While restricted communication and interaction may diminish the possibility of men being wrongfully accused of sexual harassment, it creates a hostile
environment that perpetuates women-shaming and victim-blaming. Creating distance between men and women only prompts women to believe that male colleagues who avoid them will look away from or entirely discredit sexual harassment they experience from other men in the workplace. This creates an unsafe working environment for both parties where the problem at hand is not solved, but overlooked.

According to LeanIn's study, only 85% of women said they feel safe on the job, a 5% drop from 2018. In the report, Jillesa Gebhardt wrote, "Media coverage that is intended to hold aggressors accountable also seems to create a sense of threat, and people don't seem to feel like aggressors are held accountable." Unfortunately, only 16% of workers believed that harassers holding high positions are held accountable for their actions which inevitably puts victims in difficult, and quite possibly dangerous, situations. 50% of workers also believe that there are more repercussions for the victims than harassers when speaking up.

In a research poll conducted by Edison Research in 2018, 30% of women agreed that their employers did not handle harassment situations properly while 53% percent of men agreed that they did. Often times, male harassers hold a significant amount of power within their careers that gives them a sense of security and freedom to go forward with sexual misconduct. This can be seen in cases such as that of Harvey Weinstein, Bill Cosby and R. Kelly. Men in power seemingly have little to no fear that they will face punishment for their actions.


Source-Alex Brandon, AP

Sheryl Sandberg, Facebook executive and founder of LeanIn.org., believes that in order for there to be positive changes within work environments, more women should be in higher positions. In an interview with CNBC's Julia Boorstin, Sandberg stated, "you know where the least sexual harassment is? Organizations that have more women in senior leadership roles. And so, we need to mentor women, we need to sponsor women, we need to have one-on-one conversations with them that get them promoted." Fortunately, the number of women in leadership positions are slowly increasing which means the prospect of gender equality and safer work environments are looking up.

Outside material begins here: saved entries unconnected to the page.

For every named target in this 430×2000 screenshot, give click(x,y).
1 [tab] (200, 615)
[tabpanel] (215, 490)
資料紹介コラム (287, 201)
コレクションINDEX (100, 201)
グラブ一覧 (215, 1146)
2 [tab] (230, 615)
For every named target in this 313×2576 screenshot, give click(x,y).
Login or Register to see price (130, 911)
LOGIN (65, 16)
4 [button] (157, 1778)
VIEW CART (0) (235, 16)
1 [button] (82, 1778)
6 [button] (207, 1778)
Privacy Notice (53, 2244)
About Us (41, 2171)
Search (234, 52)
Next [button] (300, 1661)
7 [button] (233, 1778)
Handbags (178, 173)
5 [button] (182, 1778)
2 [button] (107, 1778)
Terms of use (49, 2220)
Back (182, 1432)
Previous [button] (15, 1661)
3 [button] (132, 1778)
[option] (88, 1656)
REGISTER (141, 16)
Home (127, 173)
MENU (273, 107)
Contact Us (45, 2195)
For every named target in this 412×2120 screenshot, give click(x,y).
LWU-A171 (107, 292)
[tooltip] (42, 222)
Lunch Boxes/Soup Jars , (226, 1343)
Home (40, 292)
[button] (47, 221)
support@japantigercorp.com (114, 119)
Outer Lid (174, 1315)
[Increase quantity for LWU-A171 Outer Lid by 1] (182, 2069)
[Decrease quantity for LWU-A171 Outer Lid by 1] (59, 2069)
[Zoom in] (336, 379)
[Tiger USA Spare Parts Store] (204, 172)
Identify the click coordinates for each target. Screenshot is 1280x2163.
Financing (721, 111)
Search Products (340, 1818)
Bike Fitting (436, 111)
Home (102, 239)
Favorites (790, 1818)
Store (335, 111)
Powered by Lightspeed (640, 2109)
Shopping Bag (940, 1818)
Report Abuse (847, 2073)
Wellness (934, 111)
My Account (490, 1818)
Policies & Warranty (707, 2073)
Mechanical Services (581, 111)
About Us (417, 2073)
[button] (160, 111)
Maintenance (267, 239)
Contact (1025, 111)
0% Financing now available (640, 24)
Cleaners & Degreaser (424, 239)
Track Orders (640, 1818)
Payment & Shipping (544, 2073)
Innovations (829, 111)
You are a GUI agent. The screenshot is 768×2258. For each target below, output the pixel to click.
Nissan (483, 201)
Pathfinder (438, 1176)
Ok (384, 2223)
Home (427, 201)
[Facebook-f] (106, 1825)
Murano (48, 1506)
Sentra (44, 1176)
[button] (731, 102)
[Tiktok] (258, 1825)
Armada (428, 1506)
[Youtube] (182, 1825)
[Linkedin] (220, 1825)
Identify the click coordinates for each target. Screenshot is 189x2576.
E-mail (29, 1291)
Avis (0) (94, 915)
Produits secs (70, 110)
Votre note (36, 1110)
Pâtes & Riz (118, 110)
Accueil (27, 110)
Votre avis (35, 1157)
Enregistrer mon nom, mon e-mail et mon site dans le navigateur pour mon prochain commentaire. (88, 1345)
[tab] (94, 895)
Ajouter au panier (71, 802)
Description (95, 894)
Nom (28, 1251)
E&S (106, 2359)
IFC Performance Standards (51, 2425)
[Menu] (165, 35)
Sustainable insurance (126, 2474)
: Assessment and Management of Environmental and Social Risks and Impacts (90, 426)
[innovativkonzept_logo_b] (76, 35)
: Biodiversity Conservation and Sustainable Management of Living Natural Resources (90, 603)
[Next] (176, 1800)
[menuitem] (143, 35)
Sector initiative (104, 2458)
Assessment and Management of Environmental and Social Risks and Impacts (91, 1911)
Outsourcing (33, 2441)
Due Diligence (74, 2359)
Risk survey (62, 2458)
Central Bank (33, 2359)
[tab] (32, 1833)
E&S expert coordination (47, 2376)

Despite these concerning statistics, Sandberg does not believe that movements such as the Times Up and Me Too movements, have been responsible for the hardship women have been experiencing in the workplace. "I don't believe they've had negative implications. I believe they're overwhelmingly positive. Because half of women have been sexually harassed. But the thing is it is not enough. It is really important not to harass anyone. But that's pretty basic. We also need to not be ignored," she stated. While men may be feeling uncomfortable, putting an unrealistic amount of distance between themselves and female coworkers is more harmful to all parties than it is beneficial. Men cannot avoid working with women and vice versa. Creating such a hostile environment is also detrimental to any business as productivity and communication will significantly decrease.

The fear or being wrongfully accused of sexual harassment is a legitimate fear that deserves recognition and understanding. However, restricting interactions with women in the workplace is not a sensible solution as it can have negatively impact a woman's career. Companies are in need of proper training and resources to help both men and women understand what is appropriate workplace behavior. Refraining from physical interactions, commenting on physical appearance, making lewd or sexist jokes and inquiring about personal information are also beneficial steps towards respecting your colleagues' personal space. There is still much work to be done in order to create safe work environments, but with more and more women speaking up and taking on higher positions, women can feel safer and hopefully have less contributions to make to the #MeToo movement.